Find the integral of the function $\sin ^{4} x$.

Consider $\sin ^{4} x = (\sin ^{2} x)^{2}$.
Using the identity $\sin ^{2} x = \frac{1 - \cos 2x}{2}$,we have:
$\sin ^{4} x = \left(\frac{1 - \cos 2x}{2}\right)^{2} = \frac{1}{4}(1 - 2\cos 2x + \cos ^{2} 2x)$.
Using the identity $\cos ^{2} 2x = \frac{1 + \cos 4x}{2}$,we get:
$\sin ^{4} x = \frac{1}{4} \left(1 - 2\cos 2x + \frac{1 + \cos 4x}{2}\right) = \frac{1}{4} \left(\frac{3}{2} - 2\cos 2x + \frac{1}{2}\cos 4x\right) = \frac{3}{8} - \frac{1}{2}\cos 2x + \frac{1}{8}\cos 4x$.
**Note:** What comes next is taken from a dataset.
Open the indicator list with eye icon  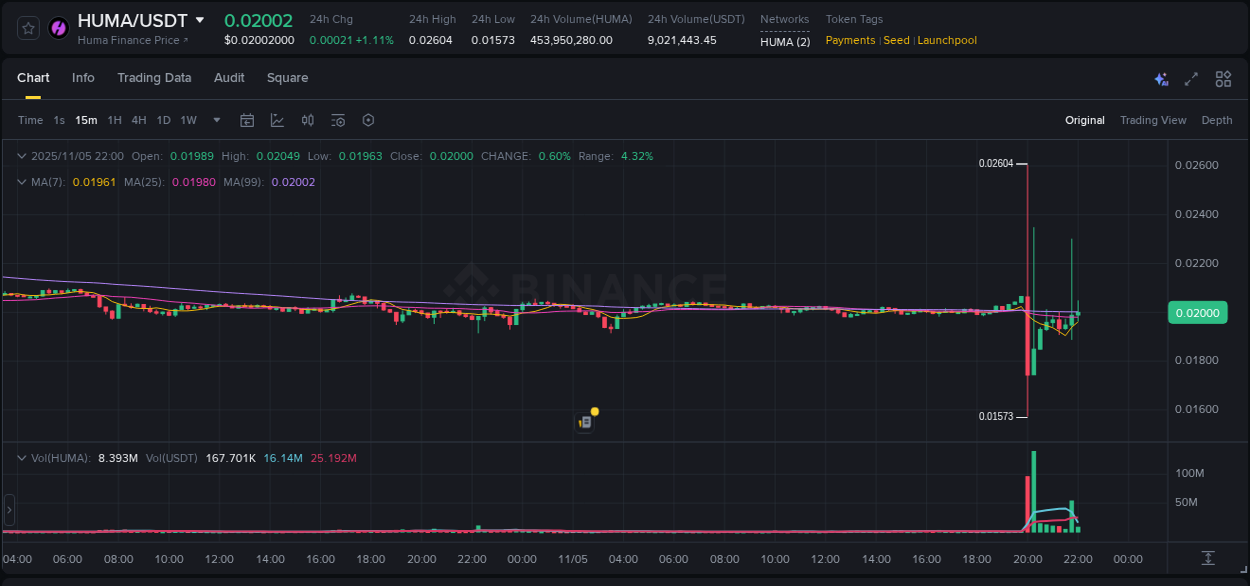click(337, 120)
Now,integrate with respect to $x$:
$\int \sin ^{4} x \, dx = \int \left(\frac{3}{8} - \frac{1}{2}\cos 2x + \frac{1}{8}\cos 4x\right) \, dx$.
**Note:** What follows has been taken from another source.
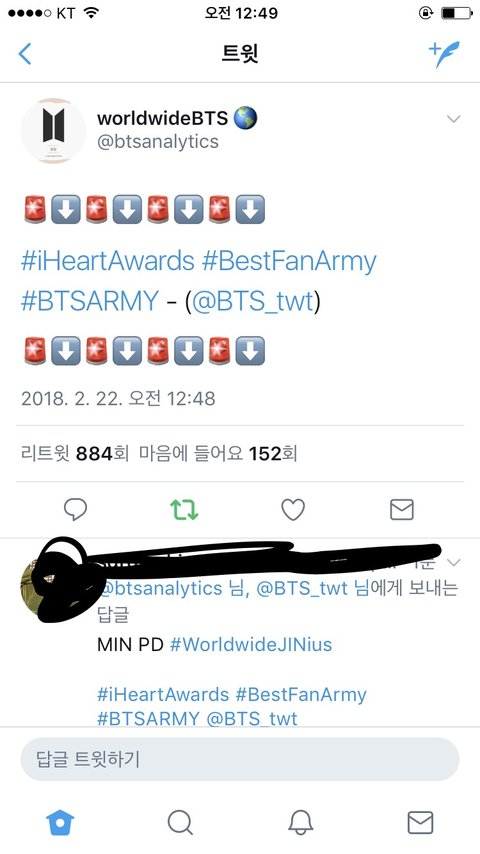Open Messages tab in bottom bar
Image resolution: width=480 pixels, height=854 pixels.
[x=421, y=822]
$= \frac{3}{8}x - \frac{1}{2} \left(\frac{\sin 2x}{2}\right) + \frac{1}{8} \left(\frac{\sin 4x}{4}\right) + C$.
$= \frac{3}{8}x - \frac{1}{4}\sin 2x + \frac{1}{32}\sin 4x + C$,where $C$ is the constant of integration.